486 U. S. 269
May 31, 1988
Ohio had a law that gave a big tax credit to sellers of Ethanol gasoline, but only if the Ethanol came from Ohio or from a state that gave an equally large tax credit for Ohio Ethanol. An Indiana Ethanol producer wanted the tax credit, but could not get it because Indiana did not offer Ethanol tax credits. The question was whether Ohio’s law violated the Interstate Commerce clause by unfairly restraining commerce.
With Scalia writing, the Court unanimously ruled that Ohio’s law did violate the Commerce clause. Judicial precedent had long since held commercial reciprocity laws out of order, and the fact that this reciprocity law involved a denied tax credits rather than a flat embargo was irrelevant. Precedent also held out of order laws which placed less severe economic disadvantages on out-of-state businesses. Scalia was unimpressed by Ohio’s claim that only the one Indiana seller would be disadvantaged by the law, because the number disadvantaged did not matter.
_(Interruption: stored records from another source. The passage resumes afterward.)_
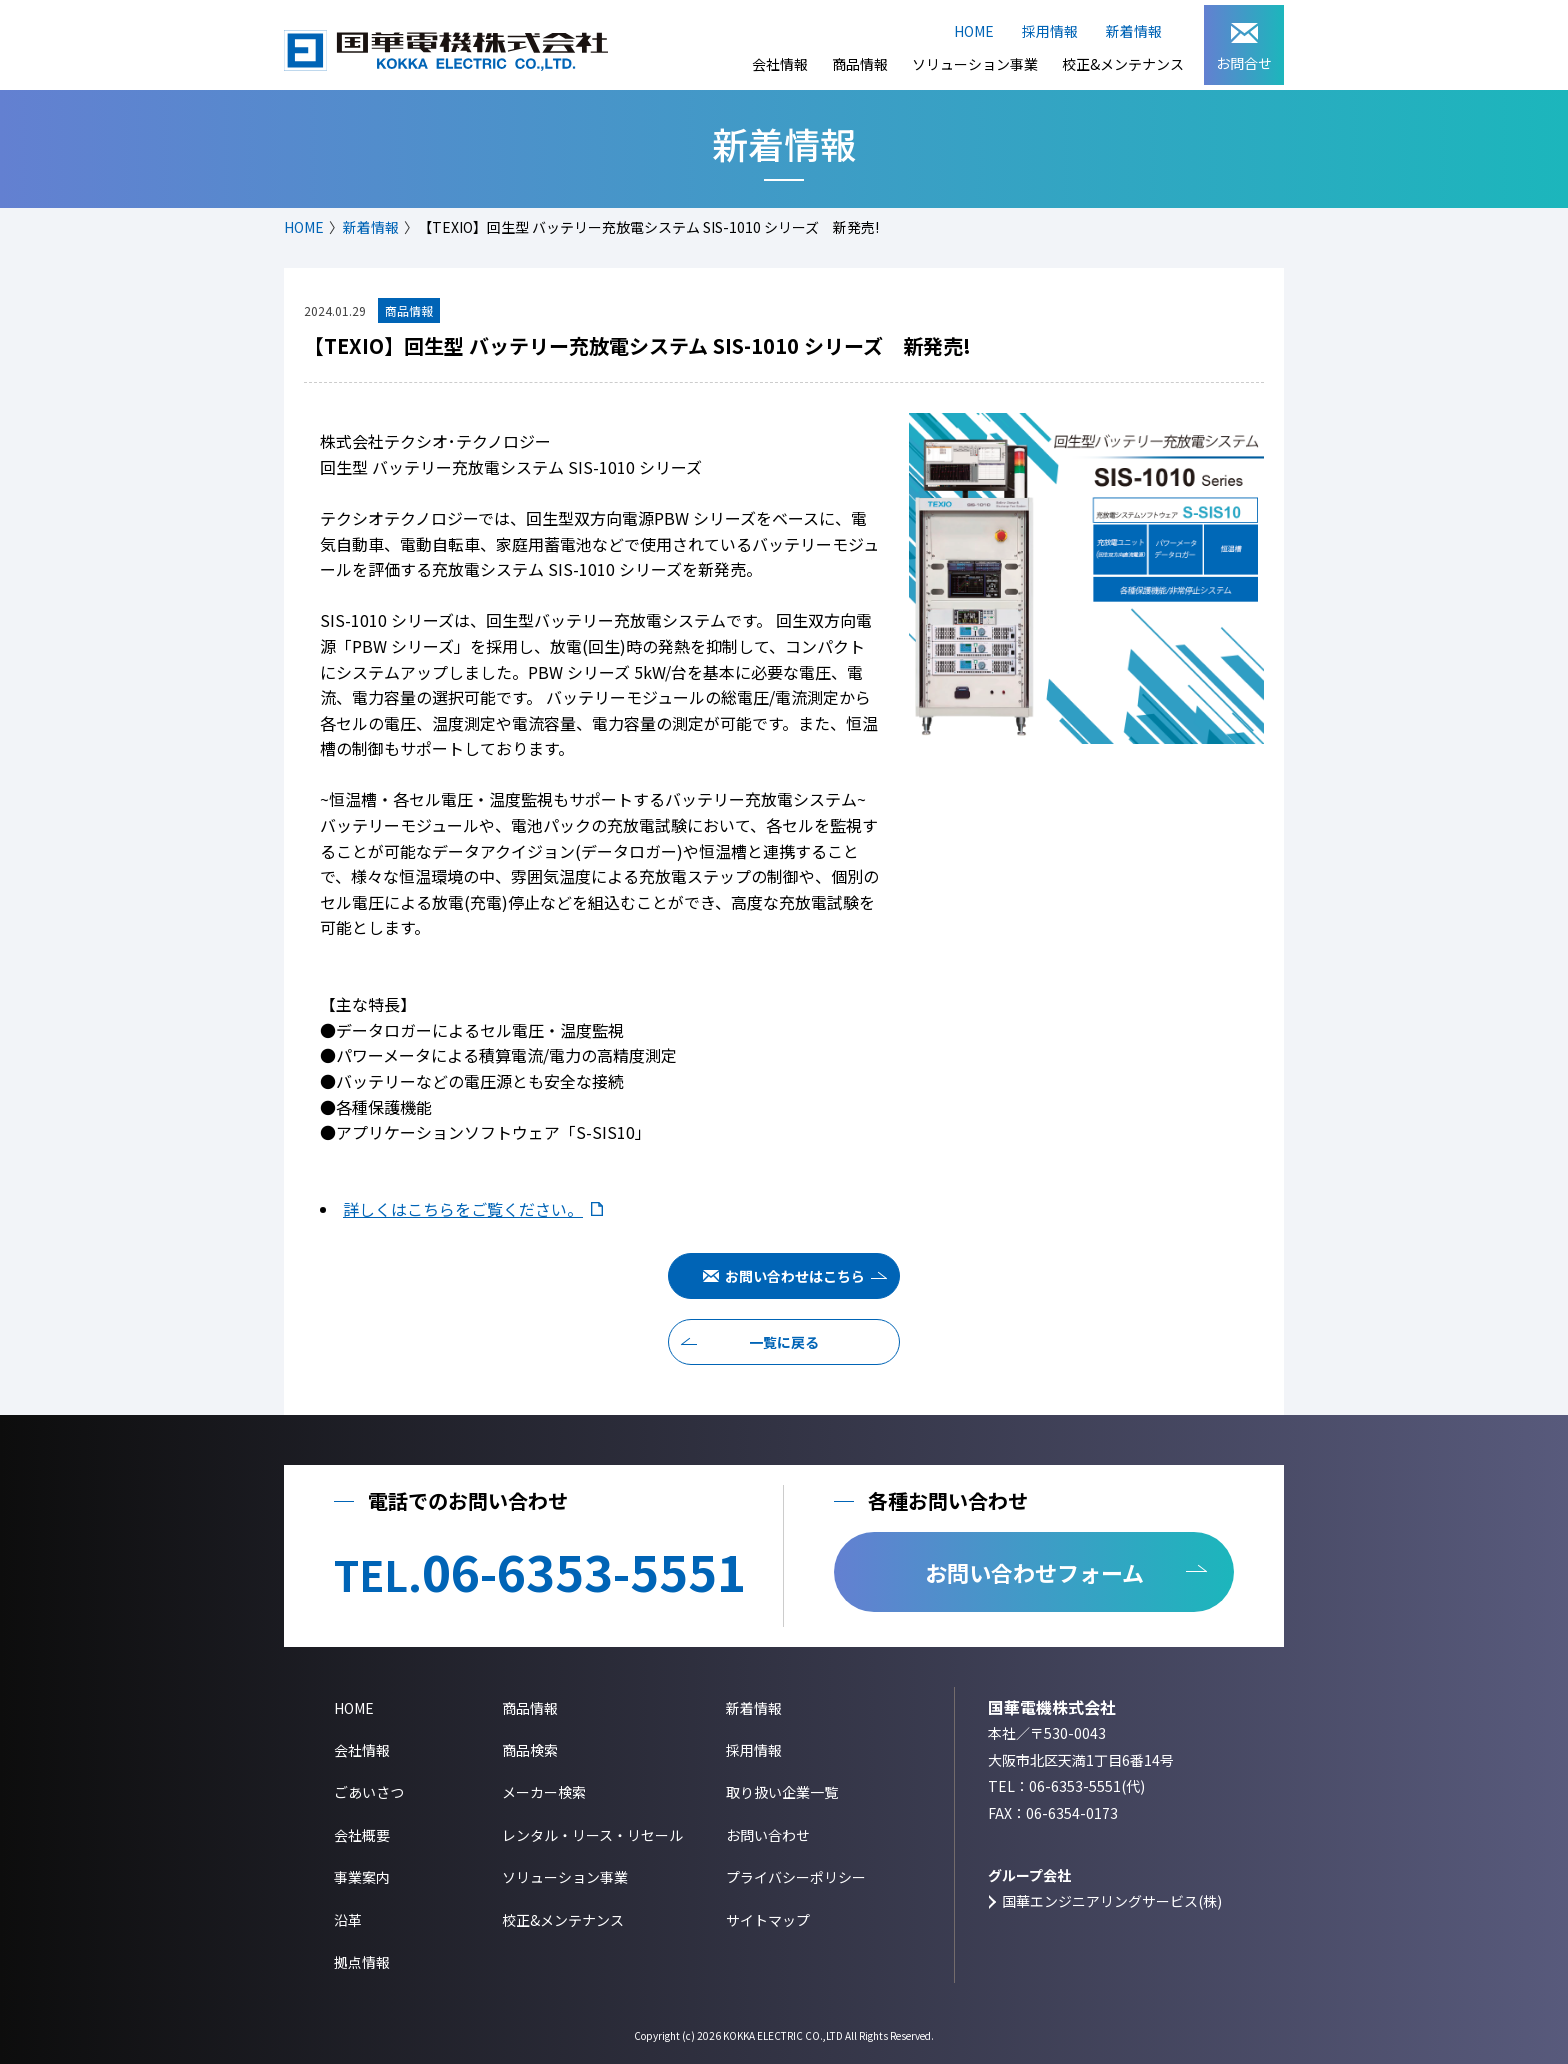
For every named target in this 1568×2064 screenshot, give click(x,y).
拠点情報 (362, 1962)
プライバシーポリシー (796, 1877)
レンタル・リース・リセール (592, 1835)
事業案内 (362, 1877)
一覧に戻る (784, 1342)
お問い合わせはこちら (795, 1276)
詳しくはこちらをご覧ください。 (463, 1209)
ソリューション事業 (975, 64)
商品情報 (860, 64)
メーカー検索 (544, 1792)
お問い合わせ (768, 1835)
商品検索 (530, 1750)
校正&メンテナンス (1123, 64)
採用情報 (1050, 31)
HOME (974, 31)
Under the market-participation doctrine, some discrimination could be acceptable if the state itself was an actor in the economic market, but mere tax credits did not suffice to bring Ohio into the Ethanol market. A case where Maryland was allowed to subsidize in-state car junkers was carefully distinguished. Finally, Scalia rejected as obviously untrue Ohio’s contention that the law was intended to promote health and commerce rather than to discriminate against out-of-state Ethanol.
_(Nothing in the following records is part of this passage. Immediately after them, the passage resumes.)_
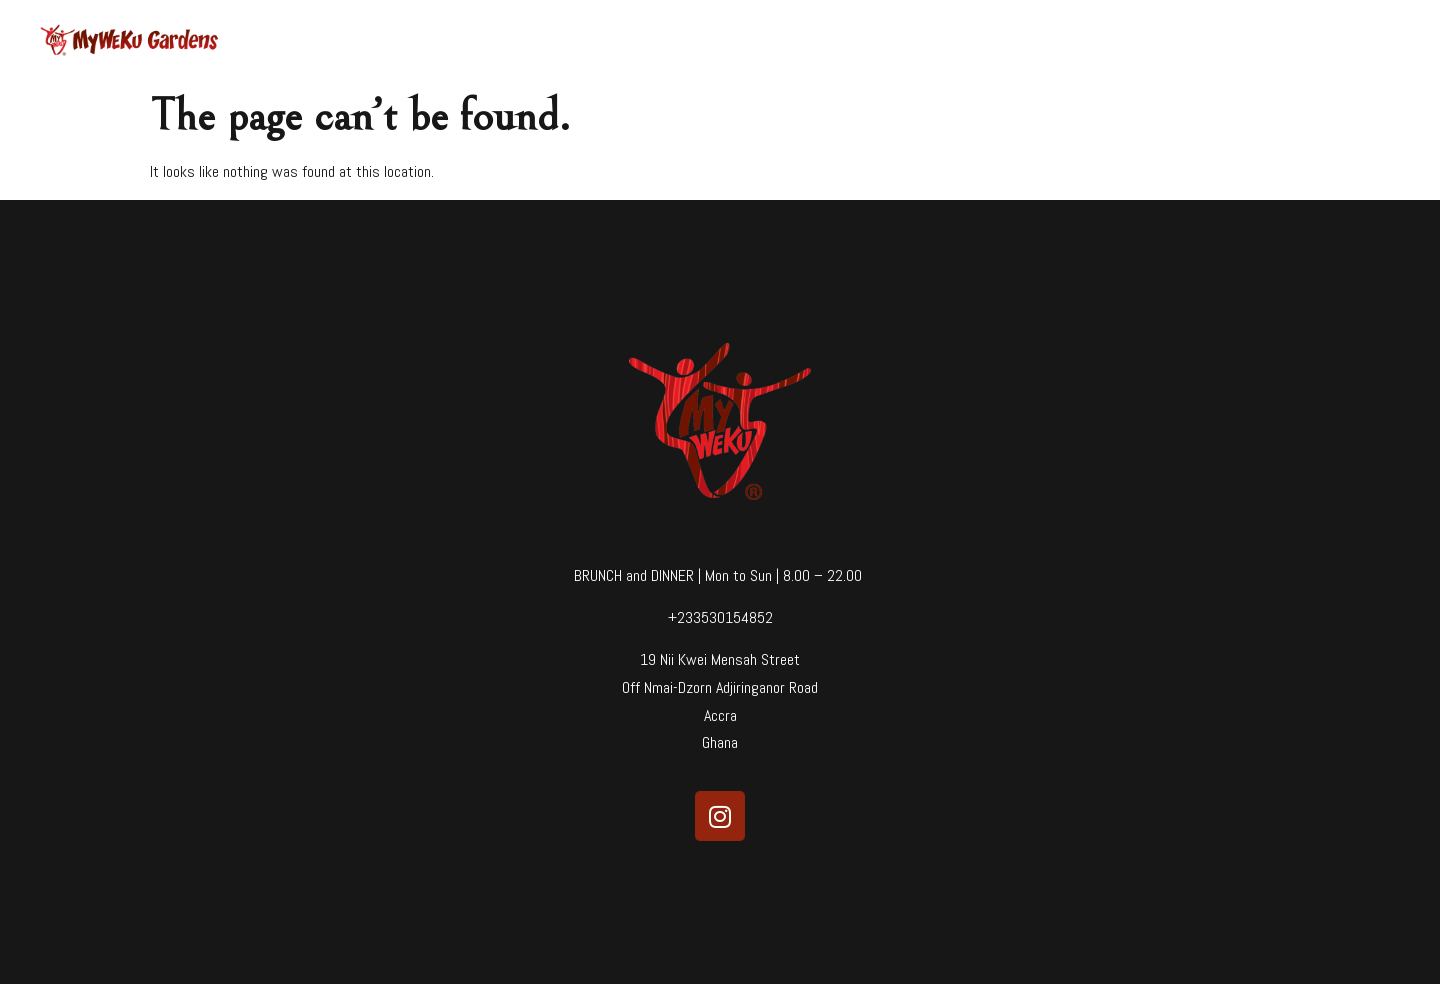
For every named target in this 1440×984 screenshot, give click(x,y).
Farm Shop (1348, 40)
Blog (1144, 40)
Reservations (1236, 40)
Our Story (1063, 40)
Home (907, 40)
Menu (979, 40)
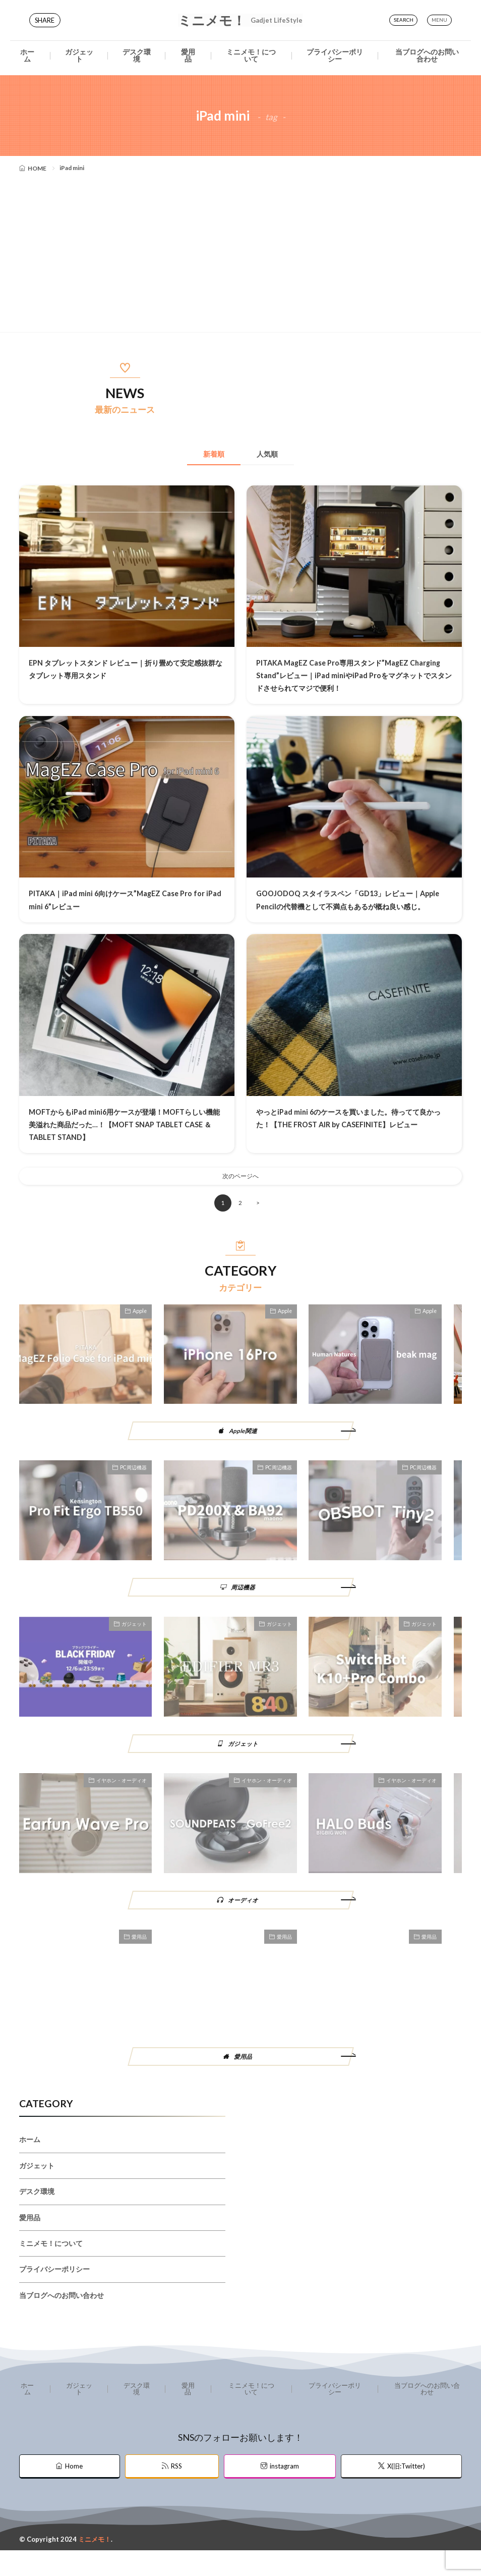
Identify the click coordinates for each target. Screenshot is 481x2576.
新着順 (202, 454)
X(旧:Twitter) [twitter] (406, 2492)
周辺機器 (243, 1605)
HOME (37, 168)
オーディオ (243, 1920)
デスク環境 (137, 55)
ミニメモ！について (251, 55)
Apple (140, 1327)
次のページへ (240, 1190)
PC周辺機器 (133, 1485)
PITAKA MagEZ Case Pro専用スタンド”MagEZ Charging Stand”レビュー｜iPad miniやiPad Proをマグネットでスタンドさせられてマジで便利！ (350, 675)
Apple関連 (243, 1447)
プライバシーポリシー (335, 55)
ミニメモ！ (240, 20)
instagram (284, 2492)
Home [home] (74, 2492)
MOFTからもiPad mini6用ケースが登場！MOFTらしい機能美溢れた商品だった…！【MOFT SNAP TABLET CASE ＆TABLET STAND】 (125, 1137)
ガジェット (79, 55)
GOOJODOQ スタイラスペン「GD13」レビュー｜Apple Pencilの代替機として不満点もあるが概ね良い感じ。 (352, 906)
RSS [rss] (176, 2492)
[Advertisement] (240, 251)
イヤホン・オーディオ (121, 1800)
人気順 (278, 454)
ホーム (27, 55)
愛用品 (188, 55)
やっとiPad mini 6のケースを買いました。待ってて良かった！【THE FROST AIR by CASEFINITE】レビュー (353, 1137)
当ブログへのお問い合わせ (427, 55)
While Scalia’s opinion seems correct as a legal matter, there does seem to be a really unfair double standard with Interstate Commerce clause cases. Congress seems able to do whatever it wants with no restrictions under the clause at all. But the moment a state does the teeniest, tiniest little bit of commercial discrimination, the Supreme Court brutally slaps them down in summary fashion.